EXERCISE:
Please transcribe exactly the lines from the one containing "[Twitter] (151, 420)" through the end of the records below, both included, and nothing else.

++++ INPUT MATERIAL ++++

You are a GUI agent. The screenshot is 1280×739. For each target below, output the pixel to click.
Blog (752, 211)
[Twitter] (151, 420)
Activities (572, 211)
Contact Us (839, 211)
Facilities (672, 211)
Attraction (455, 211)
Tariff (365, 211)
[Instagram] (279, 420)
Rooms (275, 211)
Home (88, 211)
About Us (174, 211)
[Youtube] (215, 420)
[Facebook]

++++

EXERCISE OUTPUT:
[Twitter] (151, 420)
Activities (572, 211)
Contact Us (839, 211)
Facilities (672, 211)
Attraction (455, 211)
Tariff (365, 211)
[Instagram] (279, 420)
Rooms (275, 211)
Home (88, 211)
About Us (174, 211)
[Youtube] (215, 420)
[Facebook]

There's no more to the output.